Copy the lines exactly as they appear, starting at the line that contains "You are a computer-use agent. Viewport: 1917px" and ending at the line that contains "tap(445, 509)".

Dataset rows:

══════════

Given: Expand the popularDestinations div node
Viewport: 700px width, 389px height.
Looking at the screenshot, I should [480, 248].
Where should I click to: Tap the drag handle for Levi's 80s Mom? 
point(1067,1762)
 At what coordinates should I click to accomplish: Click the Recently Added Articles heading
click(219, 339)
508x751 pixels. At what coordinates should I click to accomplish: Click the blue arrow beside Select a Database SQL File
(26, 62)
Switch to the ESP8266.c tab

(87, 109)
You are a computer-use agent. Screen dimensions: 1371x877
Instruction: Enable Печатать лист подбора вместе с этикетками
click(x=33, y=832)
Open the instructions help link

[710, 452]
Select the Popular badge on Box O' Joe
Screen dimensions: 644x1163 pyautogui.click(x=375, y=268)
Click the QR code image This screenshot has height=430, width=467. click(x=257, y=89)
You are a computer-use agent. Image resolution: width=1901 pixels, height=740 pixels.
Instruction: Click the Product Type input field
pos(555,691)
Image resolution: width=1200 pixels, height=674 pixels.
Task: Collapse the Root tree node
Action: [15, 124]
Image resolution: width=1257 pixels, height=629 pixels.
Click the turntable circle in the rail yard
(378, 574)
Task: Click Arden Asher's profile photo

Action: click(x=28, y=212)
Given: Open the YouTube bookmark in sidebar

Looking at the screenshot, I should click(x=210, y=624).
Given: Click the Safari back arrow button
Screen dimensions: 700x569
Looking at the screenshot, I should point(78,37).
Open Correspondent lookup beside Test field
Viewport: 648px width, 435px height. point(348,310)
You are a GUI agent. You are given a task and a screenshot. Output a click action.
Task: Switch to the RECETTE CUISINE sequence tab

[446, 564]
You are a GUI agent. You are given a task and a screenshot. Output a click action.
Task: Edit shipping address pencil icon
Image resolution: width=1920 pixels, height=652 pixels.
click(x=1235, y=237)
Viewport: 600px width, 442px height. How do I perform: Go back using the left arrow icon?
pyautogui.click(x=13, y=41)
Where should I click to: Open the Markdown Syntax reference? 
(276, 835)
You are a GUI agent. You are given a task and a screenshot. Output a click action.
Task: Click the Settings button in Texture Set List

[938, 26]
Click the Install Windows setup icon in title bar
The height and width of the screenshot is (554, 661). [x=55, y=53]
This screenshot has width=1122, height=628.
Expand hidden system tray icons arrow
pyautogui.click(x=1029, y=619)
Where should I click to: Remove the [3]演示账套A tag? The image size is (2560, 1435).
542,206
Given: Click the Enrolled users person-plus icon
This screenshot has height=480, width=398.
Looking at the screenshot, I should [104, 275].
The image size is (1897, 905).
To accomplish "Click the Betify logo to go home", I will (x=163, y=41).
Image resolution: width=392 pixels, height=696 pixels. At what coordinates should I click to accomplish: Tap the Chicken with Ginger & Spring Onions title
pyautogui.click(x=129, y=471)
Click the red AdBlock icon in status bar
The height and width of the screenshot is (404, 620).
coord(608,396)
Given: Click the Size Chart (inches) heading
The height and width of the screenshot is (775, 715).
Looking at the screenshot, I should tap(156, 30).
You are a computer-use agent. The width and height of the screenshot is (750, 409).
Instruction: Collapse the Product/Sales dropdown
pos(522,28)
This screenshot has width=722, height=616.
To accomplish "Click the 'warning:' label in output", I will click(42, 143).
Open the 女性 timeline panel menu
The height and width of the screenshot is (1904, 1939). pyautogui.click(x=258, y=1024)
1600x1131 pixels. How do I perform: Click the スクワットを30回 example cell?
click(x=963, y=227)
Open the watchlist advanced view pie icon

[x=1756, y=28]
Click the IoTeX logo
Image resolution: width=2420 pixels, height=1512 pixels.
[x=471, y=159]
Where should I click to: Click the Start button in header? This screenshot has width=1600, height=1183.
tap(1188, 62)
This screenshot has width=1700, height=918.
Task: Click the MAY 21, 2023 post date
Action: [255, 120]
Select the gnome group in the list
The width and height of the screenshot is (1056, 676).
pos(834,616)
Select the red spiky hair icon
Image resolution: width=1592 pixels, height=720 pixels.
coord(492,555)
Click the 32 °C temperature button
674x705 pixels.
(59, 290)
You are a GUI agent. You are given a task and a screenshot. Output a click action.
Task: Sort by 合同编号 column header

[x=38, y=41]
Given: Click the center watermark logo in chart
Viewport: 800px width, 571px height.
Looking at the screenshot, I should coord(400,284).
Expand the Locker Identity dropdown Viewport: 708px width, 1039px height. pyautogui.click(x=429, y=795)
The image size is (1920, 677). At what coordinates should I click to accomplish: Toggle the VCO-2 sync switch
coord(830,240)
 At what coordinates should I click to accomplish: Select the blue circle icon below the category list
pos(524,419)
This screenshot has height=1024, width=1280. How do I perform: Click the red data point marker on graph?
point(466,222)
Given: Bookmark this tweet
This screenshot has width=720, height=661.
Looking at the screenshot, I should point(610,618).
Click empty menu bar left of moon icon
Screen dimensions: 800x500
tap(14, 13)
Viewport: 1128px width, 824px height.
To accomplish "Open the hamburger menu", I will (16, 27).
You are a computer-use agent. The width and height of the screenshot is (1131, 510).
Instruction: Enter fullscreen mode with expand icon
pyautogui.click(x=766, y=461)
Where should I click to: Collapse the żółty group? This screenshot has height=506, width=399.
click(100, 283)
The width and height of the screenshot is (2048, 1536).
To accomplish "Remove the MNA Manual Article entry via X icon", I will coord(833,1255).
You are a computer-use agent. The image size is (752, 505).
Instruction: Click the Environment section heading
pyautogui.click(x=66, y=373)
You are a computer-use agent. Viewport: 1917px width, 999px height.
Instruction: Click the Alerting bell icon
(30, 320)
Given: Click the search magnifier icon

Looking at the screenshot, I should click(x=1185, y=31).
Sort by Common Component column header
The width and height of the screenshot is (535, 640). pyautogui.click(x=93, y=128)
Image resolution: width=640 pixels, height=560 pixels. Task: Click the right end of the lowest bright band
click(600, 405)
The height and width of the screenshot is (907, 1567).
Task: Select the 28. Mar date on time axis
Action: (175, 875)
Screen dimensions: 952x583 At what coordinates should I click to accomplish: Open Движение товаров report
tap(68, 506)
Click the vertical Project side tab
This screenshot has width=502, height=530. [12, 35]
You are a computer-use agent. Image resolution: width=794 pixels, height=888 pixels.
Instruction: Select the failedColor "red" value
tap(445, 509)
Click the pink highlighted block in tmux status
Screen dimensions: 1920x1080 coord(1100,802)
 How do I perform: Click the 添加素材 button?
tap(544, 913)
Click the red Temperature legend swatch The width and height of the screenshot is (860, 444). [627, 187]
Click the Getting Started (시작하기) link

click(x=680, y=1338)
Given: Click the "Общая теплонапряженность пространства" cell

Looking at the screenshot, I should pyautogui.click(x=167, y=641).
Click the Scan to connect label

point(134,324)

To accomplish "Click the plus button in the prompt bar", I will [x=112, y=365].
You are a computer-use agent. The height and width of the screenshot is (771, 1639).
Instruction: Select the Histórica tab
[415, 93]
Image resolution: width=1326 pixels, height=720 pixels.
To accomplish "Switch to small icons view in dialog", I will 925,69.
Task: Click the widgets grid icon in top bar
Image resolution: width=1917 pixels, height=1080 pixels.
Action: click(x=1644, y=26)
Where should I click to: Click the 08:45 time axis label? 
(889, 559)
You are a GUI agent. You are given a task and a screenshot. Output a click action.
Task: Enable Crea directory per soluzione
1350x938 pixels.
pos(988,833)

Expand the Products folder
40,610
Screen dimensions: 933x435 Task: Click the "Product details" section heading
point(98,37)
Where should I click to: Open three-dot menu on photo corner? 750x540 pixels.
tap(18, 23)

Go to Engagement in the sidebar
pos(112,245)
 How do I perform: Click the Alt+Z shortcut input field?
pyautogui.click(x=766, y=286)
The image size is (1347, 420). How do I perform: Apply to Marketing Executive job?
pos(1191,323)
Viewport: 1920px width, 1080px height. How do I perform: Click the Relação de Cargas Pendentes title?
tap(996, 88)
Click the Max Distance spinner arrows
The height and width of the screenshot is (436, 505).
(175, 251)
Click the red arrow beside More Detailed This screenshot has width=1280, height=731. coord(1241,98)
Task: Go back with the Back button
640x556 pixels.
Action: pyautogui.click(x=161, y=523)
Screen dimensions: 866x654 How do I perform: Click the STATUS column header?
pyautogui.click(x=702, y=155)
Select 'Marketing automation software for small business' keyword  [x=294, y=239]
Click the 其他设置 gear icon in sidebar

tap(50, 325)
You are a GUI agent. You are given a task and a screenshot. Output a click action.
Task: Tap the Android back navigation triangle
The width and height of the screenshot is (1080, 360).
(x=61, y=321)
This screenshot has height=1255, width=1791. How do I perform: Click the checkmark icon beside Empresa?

══════════

OUTPUT:
You are a computer-use agent. Viewport: 1917px width, 999px height.
Instruction: Click the Alerting bell icon
(30, 320)
Given: Click the search magnifier icon

Looking at the screenshot, I should click(x=1185, y=31).
Sort by Common Component column header
The width and height of the screenshot is (535, 640). pyautogui.click(x=93, y=128)
Image resolution: width=640 pixels, height=560 pixels. Task: Click the right end of the lowest bright band
click(600, 405)
The height and width of the screenshot is (907, 1567).
Task: Select the 28. Mar date on time axis
Action: (175, 875)
Screen dimensions: 952x583 At what coordinates should I click to accomplish: Open Движение товаров report
tap(68, 506)
Click the vertical Project side tab
This screenshot has width=502, height=530. [12, 35]
You are a computer-use agent. Image resolution: width=794 pixels, height=888 pixels.
Instruction: Select the failedColor "red" value
tap(445, 509)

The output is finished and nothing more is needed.